Enron started off with humble beginnings as an interstate pipeline company. Its real “success” began with the merger of Houston Natural Gas and InterNorth in 1985. By the end of the twenty-century Enron was one of the most admired corporations of the time. This “admiration” was a result of Enron reaching outstanding bottom line figures by overstating revenue and hiding its losses. Enron also failed to disclose potential risks to stockholder; instead it wrongfully encouraged investors to purchase stock and employees to invest in Enron as well. As a result thousand of people were left with no job, their pensions were wiped clean and in most cases costing them their life savings, as Enron’s shares diminished to penny stock. Investors had losses of billions of dollars from one day to the next. Enron had fraudulently hiked up its success through the use of media exposure and overstated books to deceive investors and the overall public. Enron executives maliciously constructed one of the biggest frauds in corporate history.
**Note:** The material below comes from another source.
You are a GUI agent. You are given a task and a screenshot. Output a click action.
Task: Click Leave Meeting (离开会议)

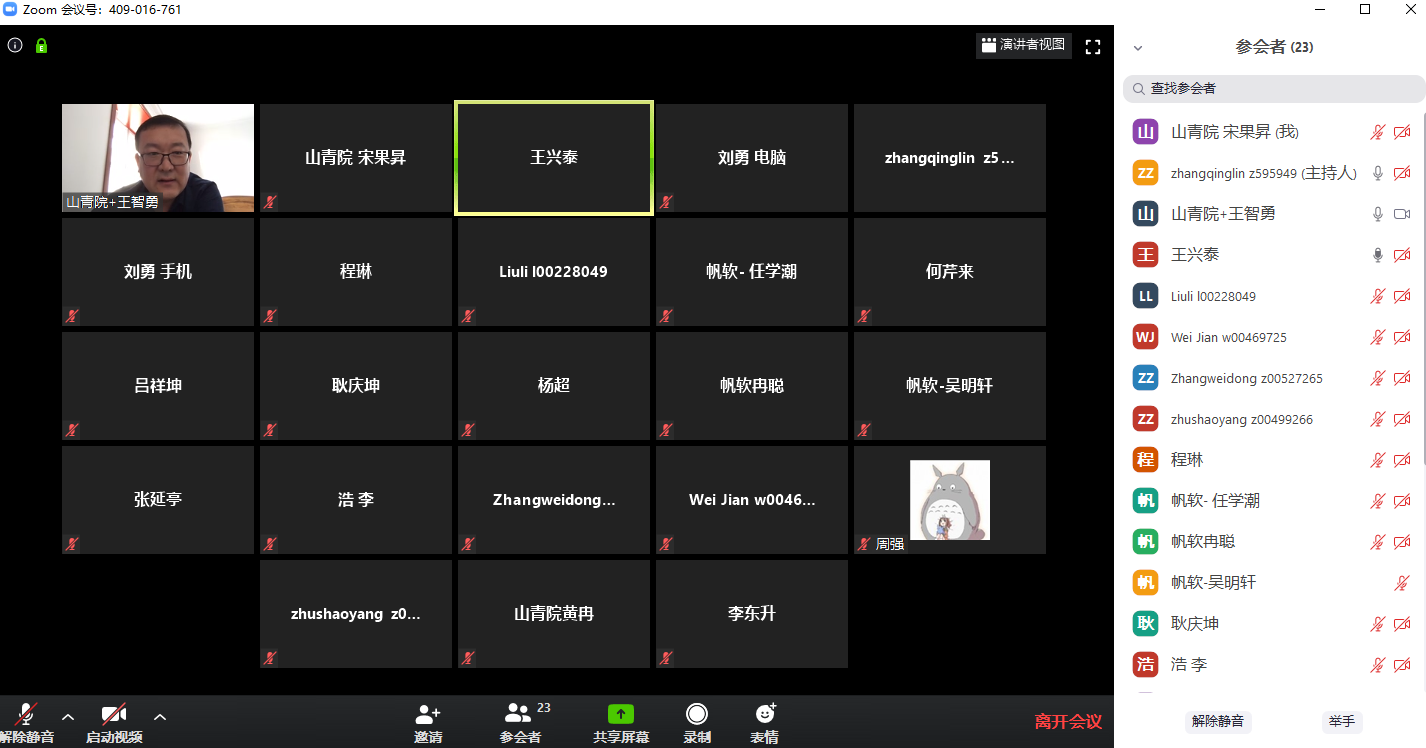pos(1067,721)
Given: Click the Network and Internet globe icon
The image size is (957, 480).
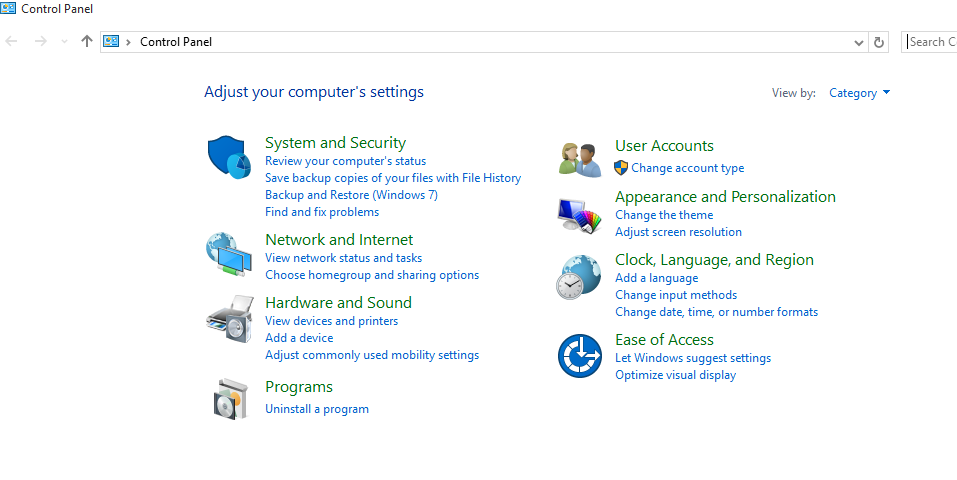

One of the main executives involves was Jeffery Skilling. Kenneth Lay, Enron’s CEO at the time hired Skilling in 1990. Skilling’s managed to turn Enron from a traditional natural gas firm into a trading company that everyone looked up to. Skilling’s worked his way up the corporate ladder replacing Lay as CEO in 2001. With all the risks Enron was taking came a lot of loss and debt that they were unable to keep up with. Skilling’s found ways to keep Wall Street's expectations up and did a seemingly great job at covering up the losses with fraudulent behavior. He made sure that stock prices stayed high to mislead the market and stockholder that the company was booming. In August 2001, Skilling unexpectedly resigned and attempted to sell millions in Enron shares. Only three months after Skilling’s resignation Enron reported loss of 618 million. After this surprising revelation the Securities and Exchange Commission began examining the company. The SEC discovered overstated revenues, and off- the book entities. Shorty after this, in December 2, 2001, Enron filed for bankruptcy.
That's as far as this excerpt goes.